A panel discussion with institutional sustainability directors.
Davis Bookhart
Davis Bookhart was hired in 2006 to create and direct the Sustainability Initiative at Johns Hopkins University. Bookhart’s charge is to develop and facilitate projects that reduce the negative environmental impacts of the University; integrate students and faculty into each project to the greatest extent possible; and promote sustainability through collaboration between divisions and involvement in the larger Baltimore community. Bookhart is also chair of the Johns Hopkins Sustainability Committee, a 16-member group convened by President William R. Brody to boost the university's environmental profile.

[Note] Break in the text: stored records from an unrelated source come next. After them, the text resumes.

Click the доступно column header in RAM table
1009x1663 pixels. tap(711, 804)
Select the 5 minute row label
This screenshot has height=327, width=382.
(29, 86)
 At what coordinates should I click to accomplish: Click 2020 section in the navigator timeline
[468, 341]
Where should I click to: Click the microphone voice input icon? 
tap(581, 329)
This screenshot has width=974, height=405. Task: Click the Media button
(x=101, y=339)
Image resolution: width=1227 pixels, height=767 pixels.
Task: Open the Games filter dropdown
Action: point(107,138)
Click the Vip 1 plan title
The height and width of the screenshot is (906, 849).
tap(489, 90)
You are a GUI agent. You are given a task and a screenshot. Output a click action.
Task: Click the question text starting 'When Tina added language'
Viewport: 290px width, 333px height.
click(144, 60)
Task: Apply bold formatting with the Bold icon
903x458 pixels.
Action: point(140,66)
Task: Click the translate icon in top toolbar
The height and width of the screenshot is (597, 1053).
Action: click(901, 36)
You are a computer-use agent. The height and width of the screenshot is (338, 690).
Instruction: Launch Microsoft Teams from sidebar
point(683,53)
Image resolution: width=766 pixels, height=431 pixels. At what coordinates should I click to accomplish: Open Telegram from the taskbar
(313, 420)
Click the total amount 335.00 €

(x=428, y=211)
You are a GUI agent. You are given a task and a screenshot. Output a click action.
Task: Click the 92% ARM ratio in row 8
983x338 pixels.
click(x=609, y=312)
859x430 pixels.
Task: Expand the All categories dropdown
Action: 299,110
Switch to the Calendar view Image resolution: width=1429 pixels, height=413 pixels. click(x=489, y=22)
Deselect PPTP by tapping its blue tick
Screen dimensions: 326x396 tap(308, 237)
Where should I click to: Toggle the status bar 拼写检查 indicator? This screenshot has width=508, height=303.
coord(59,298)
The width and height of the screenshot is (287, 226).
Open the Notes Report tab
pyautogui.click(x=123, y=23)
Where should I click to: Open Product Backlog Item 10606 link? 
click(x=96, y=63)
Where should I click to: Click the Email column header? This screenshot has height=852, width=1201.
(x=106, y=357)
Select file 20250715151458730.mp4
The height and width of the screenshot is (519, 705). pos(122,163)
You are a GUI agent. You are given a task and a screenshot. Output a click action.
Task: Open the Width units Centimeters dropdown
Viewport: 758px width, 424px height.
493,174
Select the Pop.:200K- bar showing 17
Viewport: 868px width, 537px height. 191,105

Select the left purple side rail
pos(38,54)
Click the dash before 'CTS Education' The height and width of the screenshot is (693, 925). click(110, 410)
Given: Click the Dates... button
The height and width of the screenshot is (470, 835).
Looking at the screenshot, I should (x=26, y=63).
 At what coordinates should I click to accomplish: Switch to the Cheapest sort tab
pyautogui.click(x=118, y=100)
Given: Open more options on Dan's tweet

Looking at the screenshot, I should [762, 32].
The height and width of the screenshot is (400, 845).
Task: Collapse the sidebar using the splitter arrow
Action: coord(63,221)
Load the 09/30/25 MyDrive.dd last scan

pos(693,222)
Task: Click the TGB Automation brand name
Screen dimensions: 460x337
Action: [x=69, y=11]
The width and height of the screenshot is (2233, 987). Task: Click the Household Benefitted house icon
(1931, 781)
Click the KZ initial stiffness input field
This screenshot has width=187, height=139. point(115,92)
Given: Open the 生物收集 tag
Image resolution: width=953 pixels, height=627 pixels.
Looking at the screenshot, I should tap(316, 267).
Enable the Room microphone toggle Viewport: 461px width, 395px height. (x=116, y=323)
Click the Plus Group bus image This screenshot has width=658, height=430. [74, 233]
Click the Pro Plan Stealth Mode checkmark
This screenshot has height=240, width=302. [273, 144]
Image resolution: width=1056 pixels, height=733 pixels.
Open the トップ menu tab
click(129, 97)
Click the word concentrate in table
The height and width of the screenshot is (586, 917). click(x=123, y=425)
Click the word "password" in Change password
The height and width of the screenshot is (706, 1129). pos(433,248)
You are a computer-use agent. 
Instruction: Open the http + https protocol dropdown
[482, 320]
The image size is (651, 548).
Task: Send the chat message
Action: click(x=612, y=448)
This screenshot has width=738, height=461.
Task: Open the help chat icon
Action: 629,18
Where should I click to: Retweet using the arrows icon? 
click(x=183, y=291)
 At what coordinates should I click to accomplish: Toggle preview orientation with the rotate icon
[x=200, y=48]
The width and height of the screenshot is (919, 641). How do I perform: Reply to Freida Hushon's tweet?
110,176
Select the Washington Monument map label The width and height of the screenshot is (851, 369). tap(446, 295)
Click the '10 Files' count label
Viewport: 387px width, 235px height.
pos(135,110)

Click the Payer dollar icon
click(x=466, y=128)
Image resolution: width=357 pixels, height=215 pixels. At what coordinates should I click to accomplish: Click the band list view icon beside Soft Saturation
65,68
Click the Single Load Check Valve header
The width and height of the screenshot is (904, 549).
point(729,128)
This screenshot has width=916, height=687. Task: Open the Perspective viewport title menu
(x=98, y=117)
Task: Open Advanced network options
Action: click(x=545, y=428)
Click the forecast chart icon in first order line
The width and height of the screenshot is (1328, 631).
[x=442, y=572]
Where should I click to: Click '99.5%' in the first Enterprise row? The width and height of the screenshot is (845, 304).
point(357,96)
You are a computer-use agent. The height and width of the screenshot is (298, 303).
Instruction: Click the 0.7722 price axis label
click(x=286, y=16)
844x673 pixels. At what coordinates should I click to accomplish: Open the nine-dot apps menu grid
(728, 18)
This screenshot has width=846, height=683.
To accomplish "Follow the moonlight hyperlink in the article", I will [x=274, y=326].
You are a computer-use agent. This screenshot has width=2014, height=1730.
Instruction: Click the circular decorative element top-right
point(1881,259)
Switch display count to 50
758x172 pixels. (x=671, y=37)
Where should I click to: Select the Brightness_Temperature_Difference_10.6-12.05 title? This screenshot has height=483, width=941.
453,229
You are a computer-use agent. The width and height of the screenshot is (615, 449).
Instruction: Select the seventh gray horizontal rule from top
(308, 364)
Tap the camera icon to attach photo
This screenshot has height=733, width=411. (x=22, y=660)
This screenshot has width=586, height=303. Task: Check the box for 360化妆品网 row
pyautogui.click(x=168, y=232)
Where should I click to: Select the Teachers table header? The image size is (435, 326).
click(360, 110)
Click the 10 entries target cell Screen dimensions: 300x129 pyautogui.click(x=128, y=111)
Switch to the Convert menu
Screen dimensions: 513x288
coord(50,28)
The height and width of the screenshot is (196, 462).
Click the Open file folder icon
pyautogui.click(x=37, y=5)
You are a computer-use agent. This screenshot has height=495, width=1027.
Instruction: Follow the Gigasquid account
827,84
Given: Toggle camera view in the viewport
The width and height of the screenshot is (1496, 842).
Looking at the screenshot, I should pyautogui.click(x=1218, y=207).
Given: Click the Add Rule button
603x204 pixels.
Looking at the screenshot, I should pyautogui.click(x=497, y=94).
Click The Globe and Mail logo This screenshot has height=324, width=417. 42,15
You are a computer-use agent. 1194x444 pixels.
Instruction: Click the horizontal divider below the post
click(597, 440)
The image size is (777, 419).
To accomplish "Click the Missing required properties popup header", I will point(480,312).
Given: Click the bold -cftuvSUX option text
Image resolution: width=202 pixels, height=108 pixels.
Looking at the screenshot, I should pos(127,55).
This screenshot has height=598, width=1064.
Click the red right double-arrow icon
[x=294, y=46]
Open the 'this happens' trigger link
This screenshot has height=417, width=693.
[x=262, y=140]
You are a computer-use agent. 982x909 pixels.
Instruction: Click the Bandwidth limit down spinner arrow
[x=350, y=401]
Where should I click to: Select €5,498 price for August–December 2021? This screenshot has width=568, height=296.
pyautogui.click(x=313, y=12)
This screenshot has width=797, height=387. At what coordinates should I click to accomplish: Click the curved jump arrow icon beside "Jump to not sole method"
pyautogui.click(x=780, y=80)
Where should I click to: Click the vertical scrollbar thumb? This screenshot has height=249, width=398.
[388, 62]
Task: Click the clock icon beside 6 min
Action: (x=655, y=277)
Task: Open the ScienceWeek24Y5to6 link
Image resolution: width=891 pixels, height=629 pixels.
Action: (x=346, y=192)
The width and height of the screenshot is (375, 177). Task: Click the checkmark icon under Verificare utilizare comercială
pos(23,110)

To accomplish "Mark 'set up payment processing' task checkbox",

Bookhart holds a master’s degree in International Affairs from the Fletcher School of Law and Diplomacy at Tufts University and a master’s of American Literature from the University of North Carolina at Wilmington. Before joining the Office of Facilities Management at Homewood, Bookhart founded, and remains president of, Charm21 – Clean and Healthy Air through Renewables in Maryland – a non-profit group advocating the use of renewable fuels and resources in the Baltimore region. Bookhart helped a number of Baltimore-based companies such as CleanCities.com and East Coast Organics, develop “green” marketing plans, and on a national level, Bookhart was senior project director of the public interest group Consumer Energy Council of America. In 2008 Bookhart was appointed by Baltimore Mayor Sheila Dixon to serve a four year term on the City’s Sustainability Commission.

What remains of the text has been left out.